Se arrastró hasta la mesa donde reposaba su corona y observó las sombras oblicuas que proyectaba sobre la superficie de madera. Se trataba de una banda de oro pulido con un dragón tricéfalo al centro y cinco rubíes alrededor. Cada gema simbolizaba a uno de sus hermanos: Lucerys, Joffrey, Aegon, Viserys y Visenya, la pequeña que había muerto durante el parto.

Recordó ese día donde su abuelo lo sentó en su regazo y, desde lo alto del Trono de Hierro, le dijo: «algún día, todo esto será tuyo, Jace. Pero espero que ese día no llegue pronto, pues la corona pesa, no importa cuán ligero sea el metal.»

Su abuelo tenía razón.

La corona aplastaba, doblegaba. Y traía una inmensa soledad consigo. No había nada como el deber para alejar a los seres queridos.

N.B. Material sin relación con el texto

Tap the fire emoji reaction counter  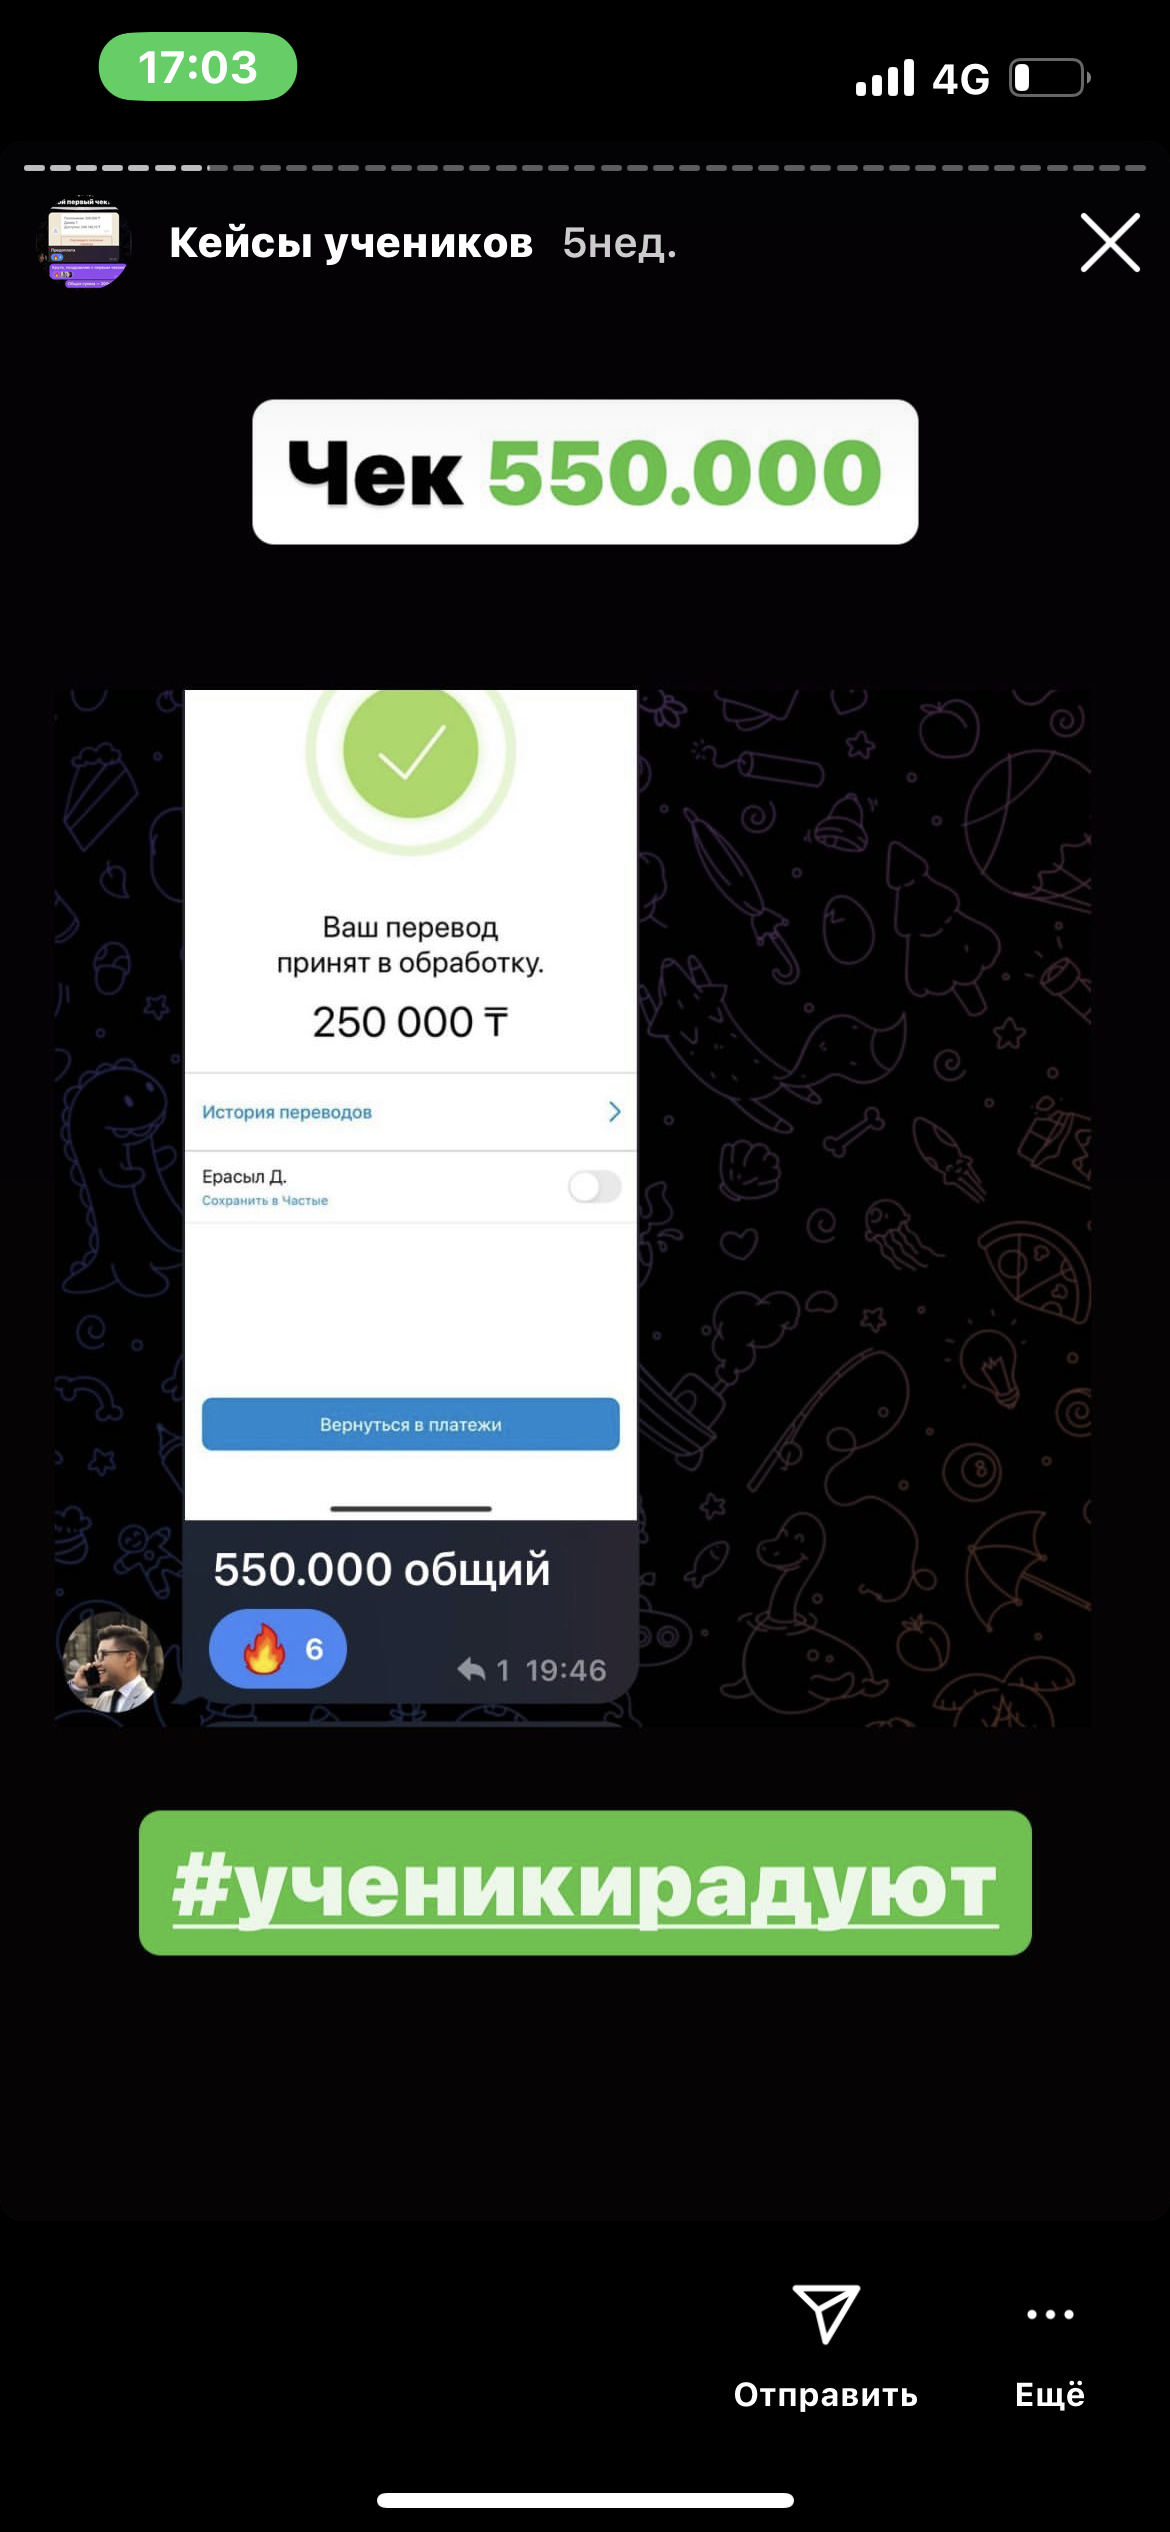278,1649
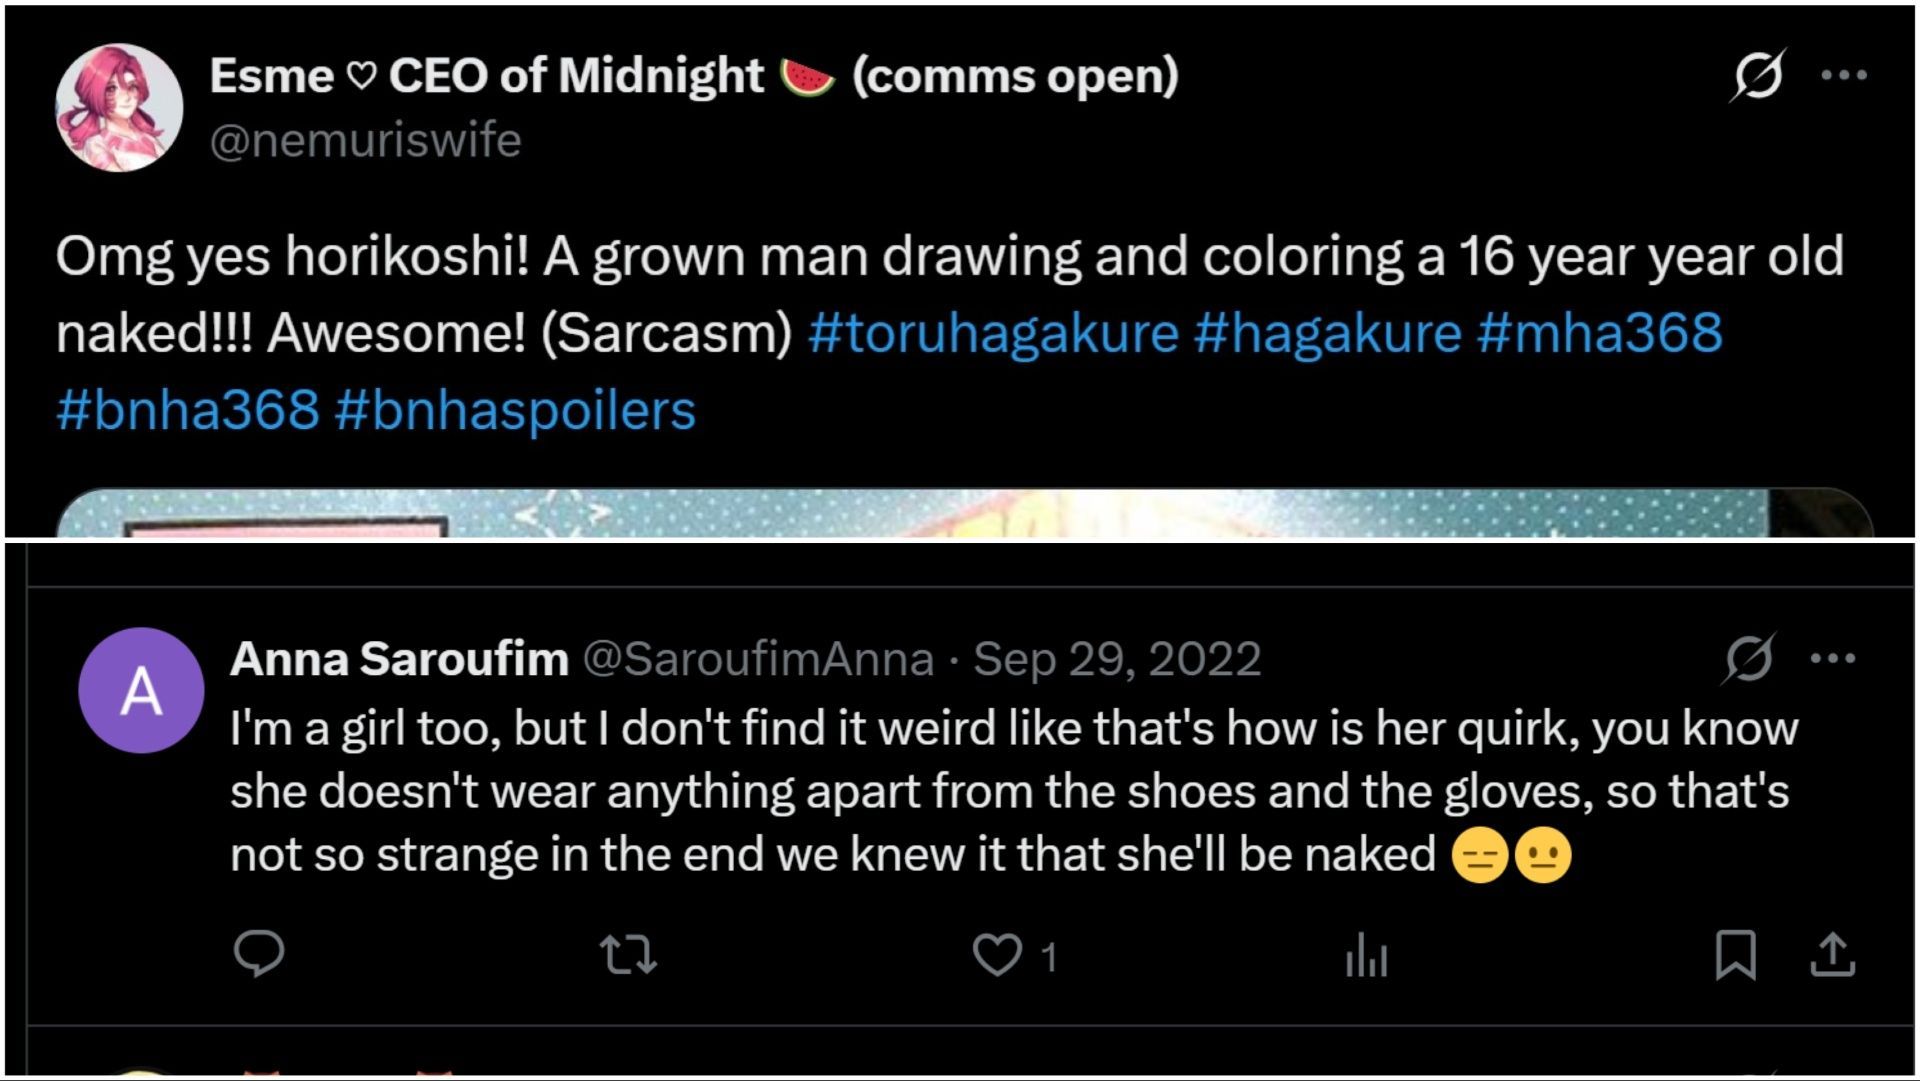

Helaena era buena esposa, pero no podía considerarla su amiga, su cómplice de aventuras. Joffrey era buena Mano del Rey, a pesar de su juventud, pero tenía sus propios secretos en el Sur. Baela voló a las Ciudades Libres cuando la dispensó del compromiso y se llevó a sus hermanos, Aegon y Viserys, con ella. Y luego estaba Luke, al que no había vuelto a ver desde su coronación. Sabía que estaba en Marcaderiva, pero el resto de su vida era una incógnita para el monarca.

Jugueteó con el anillo que le adornaba el dedo corazón. Era una joya muy similar a su corona: puro oro y rubí. Luego, miró la jarra de vino especiado que estaba sobre la mesa, resquicio de la cena. Se sirvió una copa y brindó con la soledad, esa apabullante presencia que nunca lo dejaba a solas.

Casi de forma inmediata, el rey Jacaerys Targaryen se llevó las manos a la garganta mientras que una estela de espuma le corría por los labios; muy lejos de allí, sobre la Colina de Rhaenys, un dragón lanzó un bramido que sacudió el edificio que lo contenía.